How has conducting oral histories changed the way you look at this history?
It’s interesting to see different perspectives on the same event. The multiplicity of memories doesn’t dispute the event; it complicates it. It complicates the basic questions that this history raises, like: “What would I have done? Did this person have a choice? What choices did he have?” I think that in most cases people did have choices. And that’s not to say that they had an infinite array of choices, or that they had every choice at their disposal that one would have in a free country in peacetime. But we have more choices than we realize, and the personal perspective brings this idea to the fore.

Why are oral histories so important?
Because they are more than history; they are lived history. They are the subjective memories of a person. They raise so many questions and offer multiple points of entry for analysis. When we talk about oral histories, we are not talking about the event in and of itself; we are also talking about why the event is remembered in a certain way. Why do two people, located in the same place at the same time, who witnessed the same event, see it and remember it differently? What is it about them that makes them present the event differently? Obviously, as we’re dealing with human nature, there’s no scientific formula to help us answer this question.

There are certain shades of difference, for instance, between the memories of survivors who left the countries where atrocities happened and the memories of survivors who chose to stay in their country of origin. The way the former group chooses to remember their life (in part because they are a member of the same polity 70 years after the traumatic events) in contrast to the way those survivors who emigrated remember the same events…I think that those two groups tend to remember things slightly differently…for entirely natural reasons.

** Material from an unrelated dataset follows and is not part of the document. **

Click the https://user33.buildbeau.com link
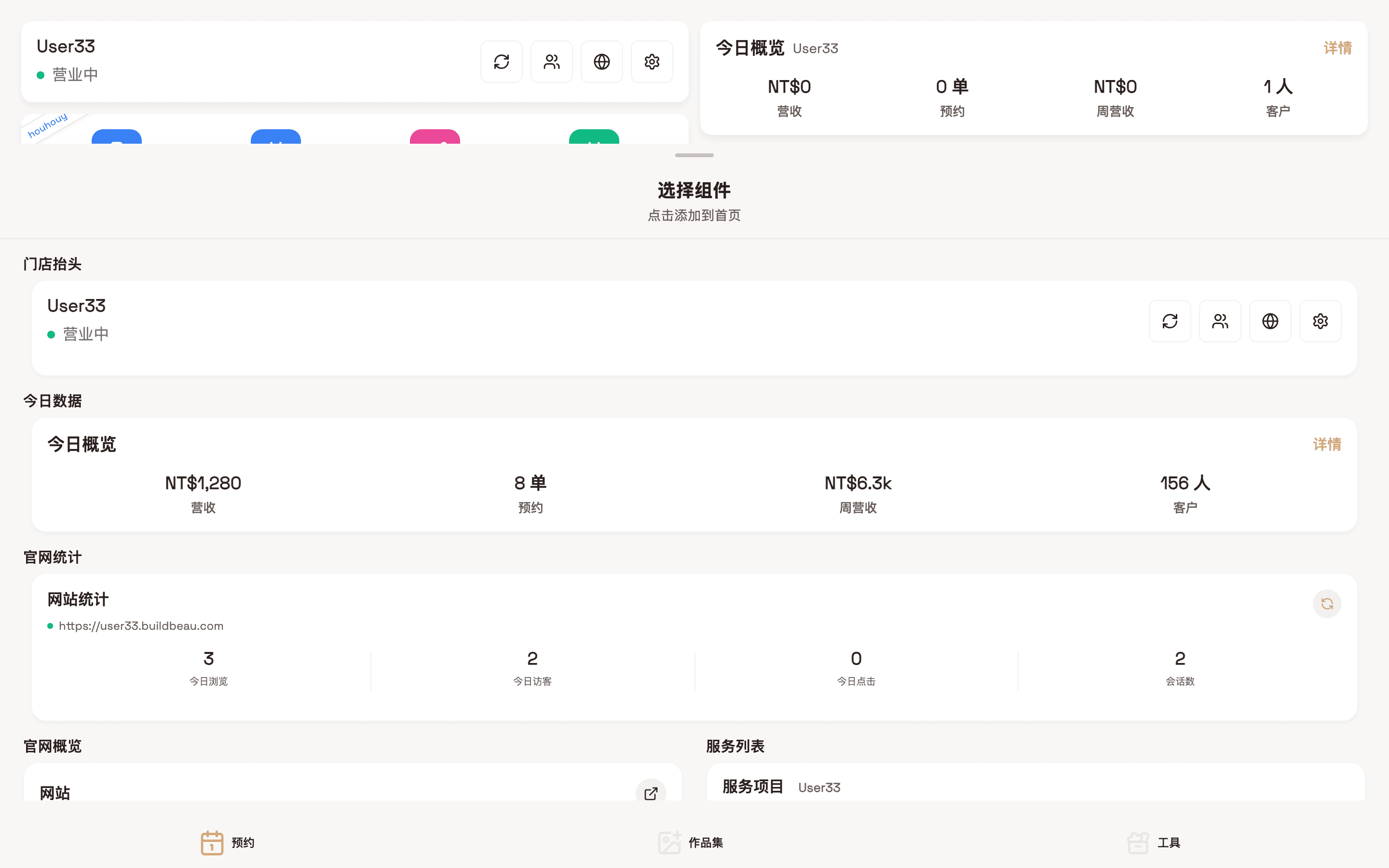 coord(141,626)
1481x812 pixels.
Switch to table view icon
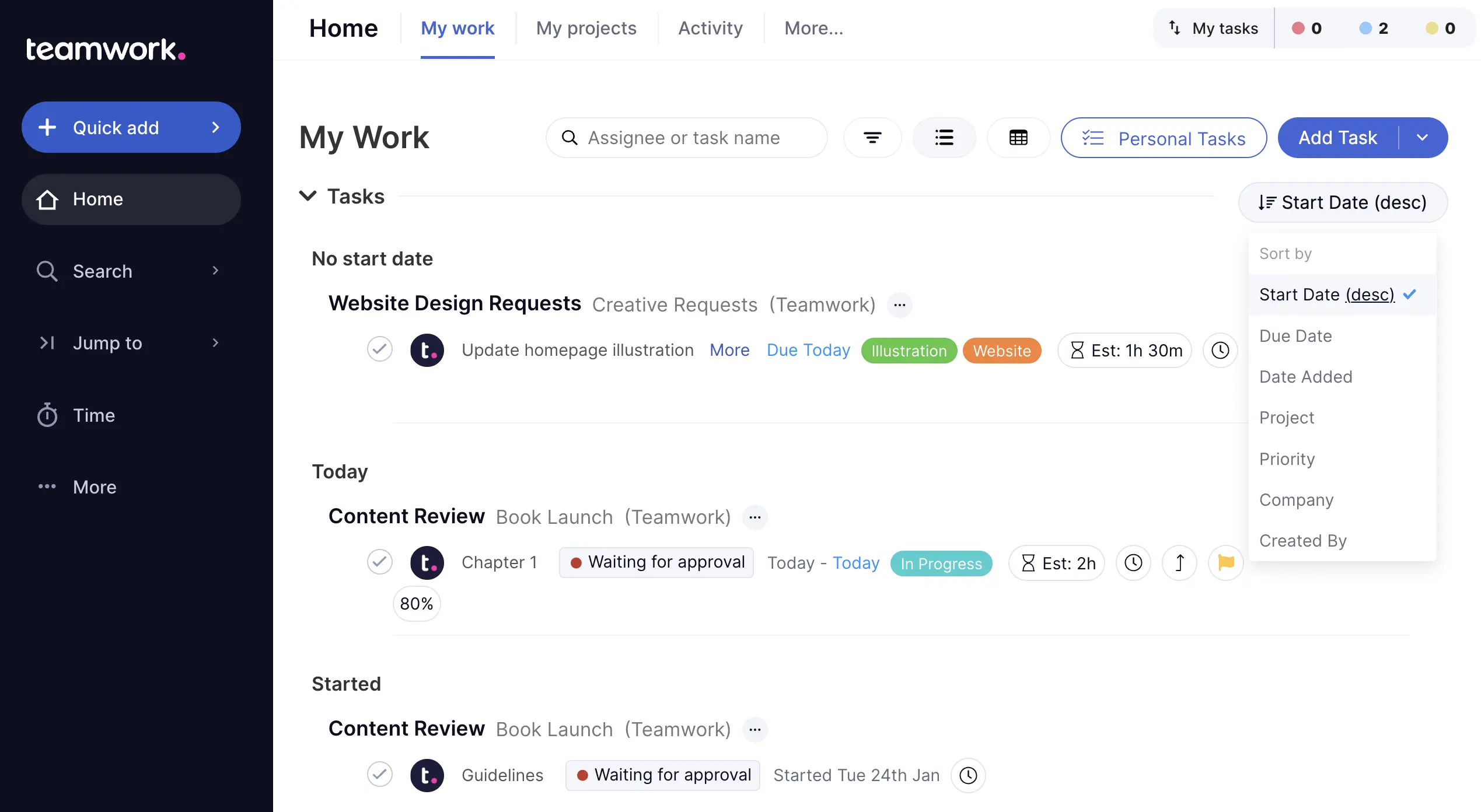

As we enter the last decade in which many survivors will be around, what trends are you noticing?
More—if not most—of the people that we interview these days were children during the war. I’m not an historian or a sociologist, but it’s my impression that the child survivor reflects and expresses pain in a way that would be atypical for the adult survivor. For lack of a better word, there’s a kind of “intimacy” to the pain that a child goes through. That’s not to say that an adult survivor did not go through the same horror—indeed, he could have gone through much worse—but going through an experience as a fully formed person may enable an individual to represent it later without recalling a sheer, immediate, loss of innocence. Child survivors tend to recount a seminal moment when everything around them was destroyed—from one minute to the next. All of a sudden, they’re no longer safe…they recall a kind of world-ending discombobulation; there is confusion and there is pain, along with a sense of having been unable to have done anything when faced with catastrophe…perhaps the tragedy of losing one’s parents…when reliving these searing memories, some child survivors express something akin to shame or guilt—misplaced guilt, of course.

What is your role as an oral historian?
I’m not there as an historian. What I do is gather as much documentary evidence as possible. We can’t know what future historians will want to research, so every detail is equally important. If we don’t document these stories now, they will be lost forever.

Do you ever feel pressure?
I don’t think what I feel is pressure. I think one feels, maybe, privileged to be let into this very special, private, area of personal memory. I try to respect and honor that sentiment.

Was your work influenced by hearing your grandparents’ stories?
I don’t have a concrete memory of them speaking to me about their experiences. I mostly have memories of hearing stories that grownups would share amongst themselves. They wouldn’t sit me down and say, “Let me tell you what happened during the war.” It’s the things you pick up, family lore.

I did conduct an oral history with my grandmother when I was 17, and I’m very, very, embarrassed to say that I don’t have a copy of it. I conducted it on behalf of a college student who asked me to jot down some answers to questions he had, which I very dutifully did, and I don’t have a copy of her responses. It is one of my big regrets—I wish I had the transcript.